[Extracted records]
--------------------------------------------------

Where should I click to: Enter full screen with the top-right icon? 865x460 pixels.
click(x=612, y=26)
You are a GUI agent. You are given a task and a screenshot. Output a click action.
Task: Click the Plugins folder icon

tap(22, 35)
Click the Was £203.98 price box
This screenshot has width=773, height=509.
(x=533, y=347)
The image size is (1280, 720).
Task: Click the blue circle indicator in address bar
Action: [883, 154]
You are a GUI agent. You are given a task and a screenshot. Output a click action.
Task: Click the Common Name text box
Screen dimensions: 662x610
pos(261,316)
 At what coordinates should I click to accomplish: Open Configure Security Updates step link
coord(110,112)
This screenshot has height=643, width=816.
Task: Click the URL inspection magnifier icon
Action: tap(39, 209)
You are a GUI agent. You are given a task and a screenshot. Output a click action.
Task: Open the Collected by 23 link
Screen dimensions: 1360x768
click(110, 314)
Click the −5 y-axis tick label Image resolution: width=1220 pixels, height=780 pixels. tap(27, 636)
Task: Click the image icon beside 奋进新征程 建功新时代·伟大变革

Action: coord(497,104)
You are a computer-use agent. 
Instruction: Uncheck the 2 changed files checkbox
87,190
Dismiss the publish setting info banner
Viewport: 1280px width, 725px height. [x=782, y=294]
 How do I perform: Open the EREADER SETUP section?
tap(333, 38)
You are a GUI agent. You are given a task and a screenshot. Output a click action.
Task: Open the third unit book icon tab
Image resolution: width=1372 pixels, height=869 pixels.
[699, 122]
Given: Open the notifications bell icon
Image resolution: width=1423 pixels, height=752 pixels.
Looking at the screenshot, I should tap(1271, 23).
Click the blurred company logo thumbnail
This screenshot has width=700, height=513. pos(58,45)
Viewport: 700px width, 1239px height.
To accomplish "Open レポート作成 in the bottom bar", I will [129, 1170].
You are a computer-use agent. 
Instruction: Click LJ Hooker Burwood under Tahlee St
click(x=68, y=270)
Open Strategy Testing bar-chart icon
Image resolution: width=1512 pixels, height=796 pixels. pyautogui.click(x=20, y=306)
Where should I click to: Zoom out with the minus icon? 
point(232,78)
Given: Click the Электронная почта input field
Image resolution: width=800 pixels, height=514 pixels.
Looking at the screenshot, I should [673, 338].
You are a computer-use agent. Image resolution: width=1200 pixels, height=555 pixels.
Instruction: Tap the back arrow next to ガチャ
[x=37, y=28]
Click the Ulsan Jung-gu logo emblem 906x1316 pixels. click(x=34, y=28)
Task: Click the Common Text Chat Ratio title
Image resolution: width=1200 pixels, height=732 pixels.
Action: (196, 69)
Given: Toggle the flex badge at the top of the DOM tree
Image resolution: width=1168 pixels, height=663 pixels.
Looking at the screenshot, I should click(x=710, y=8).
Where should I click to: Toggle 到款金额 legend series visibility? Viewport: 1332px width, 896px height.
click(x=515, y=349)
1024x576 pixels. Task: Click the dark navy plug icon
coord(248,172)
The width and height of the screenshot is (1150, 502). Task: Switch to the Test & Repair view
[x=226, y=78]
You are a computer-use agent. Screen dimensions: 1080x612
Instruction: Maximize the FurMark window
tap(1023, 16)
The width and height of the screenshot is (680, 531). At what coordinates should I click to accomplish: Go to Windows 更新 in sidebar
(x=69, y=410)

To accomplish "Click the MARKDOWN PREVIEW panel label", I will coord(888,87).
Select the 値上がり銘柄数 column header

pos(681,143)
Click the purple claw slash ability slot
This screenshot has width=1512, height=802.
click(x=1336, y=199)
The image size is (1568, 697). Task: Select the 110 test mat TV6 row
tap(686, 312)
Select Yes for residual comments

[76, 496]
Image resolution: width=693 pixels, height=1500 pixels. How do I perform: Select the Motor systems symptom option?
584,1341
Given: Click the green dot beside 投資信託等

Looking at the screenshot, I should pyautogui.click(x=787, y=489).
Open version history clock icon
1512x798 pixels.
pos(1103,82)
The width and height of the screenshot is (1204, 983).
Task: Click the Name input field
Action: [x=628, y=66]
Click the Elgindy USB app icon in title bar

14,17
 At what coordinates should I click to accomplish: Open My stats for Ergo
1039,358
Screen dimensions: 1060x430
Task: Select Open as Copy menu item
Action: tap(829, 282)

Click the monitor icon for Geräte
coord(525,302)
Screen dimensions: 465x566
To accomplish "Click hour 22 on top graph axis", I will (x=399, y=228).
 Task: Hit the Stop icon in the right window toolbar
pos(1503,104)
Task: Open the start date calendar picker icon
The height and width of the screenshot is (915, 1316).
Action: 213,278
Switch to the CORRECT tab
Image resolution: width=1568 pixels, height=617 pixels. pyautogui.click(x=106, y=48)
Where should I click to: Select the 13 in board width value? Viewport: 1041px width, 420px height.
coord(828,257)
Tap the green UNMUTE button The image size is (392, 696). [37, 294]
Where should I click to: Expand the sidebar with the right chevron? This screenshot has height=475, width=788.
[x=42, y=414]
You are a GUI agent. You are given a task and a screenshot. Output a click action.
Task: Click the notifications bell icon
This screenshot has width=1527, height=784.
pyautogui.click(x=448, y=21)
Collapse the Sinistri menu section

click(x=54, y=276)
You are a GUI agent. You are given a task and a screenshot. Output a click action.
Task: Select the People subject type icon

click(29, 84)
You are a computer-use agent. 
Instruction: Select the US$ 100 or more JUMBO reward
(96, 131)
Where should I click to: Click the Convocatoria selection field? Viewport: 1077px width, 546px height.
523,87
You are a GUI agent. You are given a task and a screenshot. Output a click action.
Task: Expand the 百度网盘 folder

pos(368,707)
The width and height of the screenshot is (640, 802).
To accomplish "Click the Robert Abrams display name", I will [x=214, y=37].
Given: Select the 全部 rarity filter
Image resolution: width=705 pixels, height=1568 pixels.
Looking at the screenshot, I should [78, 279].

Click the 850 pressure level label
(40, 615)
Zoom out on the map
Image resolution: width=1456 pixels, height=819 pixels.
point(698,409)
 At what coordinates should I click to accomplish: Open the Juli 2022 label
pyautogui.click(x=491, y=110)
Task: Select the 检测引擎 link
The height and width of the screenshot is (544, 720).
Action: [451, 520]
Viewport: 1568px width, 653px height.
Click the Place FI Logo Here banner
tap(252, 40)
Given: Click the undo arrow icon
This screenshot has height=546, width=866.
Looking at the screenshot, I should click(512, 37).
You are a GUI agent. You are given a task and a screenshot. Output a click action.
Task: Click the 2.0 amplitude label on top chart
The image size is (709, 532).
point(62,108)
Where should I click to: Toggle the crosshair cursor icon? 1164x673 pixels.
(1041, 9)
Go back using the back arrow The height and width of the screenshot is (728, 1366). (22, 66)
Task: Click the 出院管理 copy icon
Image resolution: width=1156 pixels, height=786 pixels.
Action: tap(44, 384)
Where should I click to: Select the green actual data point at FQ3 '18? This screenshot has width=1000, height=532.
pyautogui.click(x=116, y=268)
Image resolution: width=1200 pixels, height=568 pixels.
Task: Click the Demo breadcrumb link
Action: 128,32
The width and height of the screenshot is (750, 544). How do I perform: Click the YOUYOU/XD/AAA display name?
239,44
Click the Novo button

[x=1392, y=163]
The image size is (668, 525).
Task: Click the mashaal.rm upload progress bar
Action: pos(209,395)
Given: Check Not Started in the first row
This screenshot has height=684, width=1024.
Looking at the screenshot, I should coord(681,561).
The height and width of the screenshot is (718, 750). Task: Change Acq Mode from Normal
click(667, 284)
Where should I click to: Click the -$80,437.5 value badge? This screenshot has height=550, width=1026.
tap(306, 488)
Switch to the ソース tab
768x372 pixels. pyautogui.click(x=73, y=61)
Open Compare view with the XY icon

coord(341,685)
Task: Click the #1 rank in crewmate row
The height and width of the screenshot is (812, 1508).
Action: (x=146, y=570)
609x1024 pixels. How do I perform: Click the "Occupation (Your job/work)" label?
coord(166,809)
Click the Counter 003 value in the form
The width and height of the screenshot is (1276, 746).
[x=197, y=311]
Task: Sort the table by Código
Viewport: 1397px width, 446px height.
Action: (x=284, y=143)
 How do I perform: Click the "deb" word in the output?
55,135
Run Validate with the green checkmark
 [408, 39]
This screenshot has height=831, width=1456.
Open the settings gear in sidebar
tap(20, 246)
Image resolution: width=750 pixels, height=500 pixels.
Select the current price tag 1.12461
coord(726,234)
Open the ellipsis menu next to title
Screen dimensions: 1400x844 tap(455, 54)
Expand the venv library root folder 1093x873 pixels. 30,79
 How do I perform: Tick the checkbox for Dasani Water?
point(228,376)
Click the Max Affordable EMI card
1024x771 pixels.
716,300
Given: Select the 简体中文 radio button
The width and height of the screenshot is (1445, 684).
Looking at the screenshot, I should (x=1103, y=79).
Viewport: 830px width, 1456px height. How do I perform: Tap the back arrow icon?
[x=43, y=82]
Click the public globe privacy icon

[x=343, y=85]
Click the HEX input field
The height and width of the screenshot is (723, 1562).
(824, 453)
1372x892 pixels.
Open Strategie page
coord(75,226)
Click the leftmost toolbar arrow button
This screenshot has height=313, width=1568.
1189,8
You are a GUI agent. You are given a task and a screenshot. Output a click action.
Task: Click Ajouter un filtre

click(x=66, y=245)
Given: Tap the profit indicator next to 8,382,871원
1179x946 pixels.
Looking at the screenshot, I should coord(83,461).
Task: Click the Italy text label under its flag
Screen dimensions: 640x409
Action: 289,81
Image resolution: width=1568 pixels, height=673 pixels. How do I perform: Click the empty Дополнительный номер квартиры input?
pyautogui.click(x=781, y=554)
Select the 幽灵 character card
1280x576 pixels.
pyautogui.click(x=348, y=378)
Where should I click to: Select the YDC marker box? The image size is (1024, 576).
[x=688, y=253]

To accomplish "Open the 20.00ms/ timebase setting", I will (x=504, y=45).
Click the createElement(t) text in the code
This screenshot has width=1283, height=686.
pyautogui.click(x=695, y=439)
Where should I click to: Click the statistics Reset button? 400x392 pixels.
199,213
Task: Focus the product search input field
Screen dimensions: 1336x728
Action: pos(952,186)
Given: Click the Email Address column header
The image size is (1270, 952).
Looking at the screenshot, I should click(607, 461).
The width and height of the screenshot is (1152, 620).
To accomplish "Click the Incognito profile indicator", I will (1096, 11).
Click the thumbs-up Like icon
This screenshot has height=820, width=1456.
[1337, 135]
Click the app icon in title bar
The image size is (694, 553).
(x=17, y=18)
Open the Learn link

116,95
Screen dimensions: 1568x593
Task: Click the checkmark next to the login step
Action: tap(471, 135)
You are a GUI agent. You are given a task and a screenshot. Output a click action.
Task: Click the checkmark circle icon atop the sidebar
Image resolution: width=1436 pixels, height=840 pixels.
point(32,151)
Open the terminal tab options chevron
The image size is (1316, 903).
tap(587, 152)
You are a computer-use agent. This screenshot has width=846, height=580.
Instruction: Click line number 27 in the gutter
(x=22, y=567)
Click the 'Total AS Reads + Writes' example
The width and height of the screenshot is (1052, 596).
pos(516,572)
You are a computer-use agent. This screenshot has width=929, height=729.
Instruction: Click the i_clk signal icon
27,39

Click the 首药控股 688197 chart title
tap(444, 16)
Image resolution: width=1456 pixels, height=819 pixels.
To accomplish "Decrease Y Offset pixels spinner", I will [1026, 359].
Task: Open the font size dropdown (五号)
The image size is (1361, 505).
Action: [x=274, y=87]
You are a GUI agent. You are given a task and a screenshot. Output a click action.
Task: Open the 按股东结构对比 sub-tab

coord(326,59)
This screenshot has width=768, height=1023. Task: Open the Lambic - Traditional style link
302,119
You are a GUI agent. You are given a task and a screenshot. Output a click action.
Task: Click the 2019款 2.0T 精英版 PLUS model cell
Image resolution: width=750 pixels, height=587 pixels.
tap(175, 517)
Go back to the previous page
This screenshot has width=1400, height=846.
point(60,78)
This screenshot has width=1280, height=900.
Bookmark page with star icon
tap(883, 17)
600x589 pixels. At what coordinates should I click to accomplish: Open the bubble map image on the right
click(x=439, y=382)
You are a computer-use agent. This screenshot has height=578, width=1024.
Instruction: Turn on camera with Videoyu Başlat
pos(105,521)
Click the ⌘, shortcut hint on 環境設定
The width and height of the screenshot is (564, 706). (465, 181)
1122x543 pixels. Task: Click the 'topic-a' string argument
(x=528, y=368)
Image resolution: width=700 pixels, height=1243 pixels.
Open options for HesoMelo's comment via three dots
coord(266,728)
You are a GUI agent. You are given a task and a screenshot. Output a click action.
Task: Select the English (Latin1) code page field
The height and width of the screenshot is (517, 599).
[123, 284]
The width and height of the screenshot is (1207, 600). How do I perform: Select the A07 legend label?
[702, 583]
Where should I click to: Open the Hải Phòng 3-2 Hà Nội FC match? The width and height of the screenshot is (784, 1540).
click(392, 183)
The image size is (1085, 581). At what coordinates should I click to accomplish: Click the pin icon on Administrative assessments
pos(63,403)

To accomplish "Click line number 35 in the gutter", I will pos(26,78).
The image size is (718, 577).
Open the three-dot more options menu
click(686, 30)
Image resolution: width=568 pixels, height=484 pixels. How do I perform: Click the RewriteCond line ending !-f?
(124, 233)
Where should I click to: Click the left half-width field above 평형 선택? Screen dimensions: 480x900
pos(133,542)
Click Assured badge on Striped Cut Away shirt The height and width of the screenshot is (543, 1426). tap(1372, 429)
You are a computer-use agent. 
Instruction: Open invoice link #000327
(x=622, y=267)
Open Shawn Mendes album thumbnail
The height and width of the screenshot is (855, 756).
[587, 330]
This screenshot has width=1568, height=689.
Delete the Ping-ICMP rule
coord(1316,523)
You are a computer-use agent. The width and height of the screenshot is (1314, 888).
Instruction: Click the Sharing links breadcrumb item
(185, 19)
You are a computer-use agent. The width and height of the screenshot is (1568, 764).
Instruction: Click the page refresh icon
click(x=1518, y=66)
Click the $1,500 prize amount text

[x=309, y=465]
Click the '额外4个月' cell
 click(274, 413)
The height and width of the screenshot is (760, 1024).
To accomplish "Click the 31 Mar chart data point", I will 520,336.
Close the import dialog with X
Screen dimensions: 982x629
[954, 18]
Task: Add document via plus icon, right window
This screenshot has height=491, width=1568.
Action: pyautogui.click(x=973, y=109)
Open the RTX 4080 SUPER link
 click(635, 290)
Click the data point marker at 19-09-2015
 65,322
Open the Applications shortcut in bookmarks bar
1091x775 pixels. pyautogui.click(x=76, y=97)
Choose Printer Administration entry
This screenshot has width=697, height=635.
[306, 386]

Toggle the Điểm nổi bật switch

--------------------------------------------------

# Challenge
Recast the lines as a JSON list of strings, one string per line and with blank lines omitted. Begin at the line containing "has width=929, height=729." and stop after the line containing "will [1026, 359].".

# Complete response
[
  "You are a computer-use agent. This screenshot has width=929, height=729.",
  "Instruction: Click the i_clk signal icon",
  "27,39",
  "Click the 首药控股 688197 chart title",
  "tap(444, 16)",
  "Image resolution: width=1456 pixels, height=819 pixels.",
  "To accomplish \"Decrease Y Offset pixels spinner\", I will [1026, 359]."
]